Morgan Stanley Smith Barney's battle with Merrill Lynch is heating up as both firms sweeten their recruitment packages, recruiters say.
MSSB has reportedly increased its total package to 330% of an adviser's annual production and is now offering a new retirement plan that allows advisers to leave in three years or less.
Meanwhile, Bank of America's Merrill Lynch unit has pushed up its package to 150% from 120%.
Recruiters say Merrill Lynch will allow brokers in the top 20% to "take home 300% of their fees and commissions."
MSSB, in turn, is trying to combat its rival's recruitment package by offering even more attractive bonuses to lure younger advisers to its sales force.
Scott Smith, a senior analyst with the Boston consulting firm Cerulli Associates, said in a telephone interview Monday that banks like Morgan Stanley Smith Barney are forced to lower their recruiting standards in order to attract the younger, aspiring advisers.
"They have growth potential in their careers," Smith said. "Younger advisers will team up with more experienced ones [that] can grow them into producers," he said.
Since most of these advisers are tied to retention packages, competitors continue to change and add more deals to their packages.

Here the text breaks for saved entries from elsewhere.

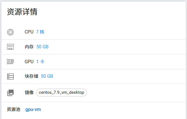Click the memory module icon

[10, 47]
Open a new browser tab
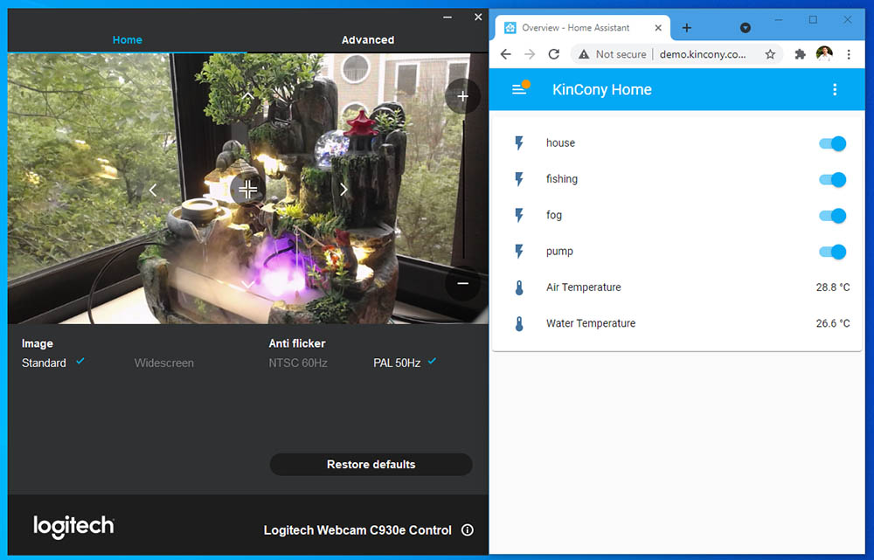The height and width of the screenshot is (560, 874). (687, 28)
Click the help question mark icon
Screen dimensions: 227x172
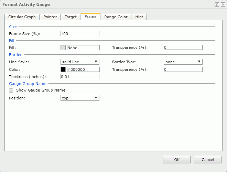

"Of course, they would prefer to fill up their desks with $700,000 producers, but if there are no $700,000 guys around, they'll go to the next best option," Smith said.
Mindy Diamond, the president of Diamond Consultants, a recruiting firm in New Jersey, said that MSSB is sending a message to the industry.
The firm is "offering a transition package deal out there for every quality of adviser at any point of his/her career," Diamond said on Monday in a phone interview.
The financial crisis and the 2009 joint venture between Morgan Stanley and Smith Barney led to a fair amount of cost cutting among top-level financial advisers, according to recruiters.
"When the joint venture happened, they ignored producers under" $500,000 in production, Danny Sarch, the president of Leitner Sarch Consultants, a White Plains, N.Y., recruiting firm, said in a phone interview Monday.
"And now they are offering packages to those doing dramatically less."
Spokeswomen for MSSB and Merrill Lynch declined to comment.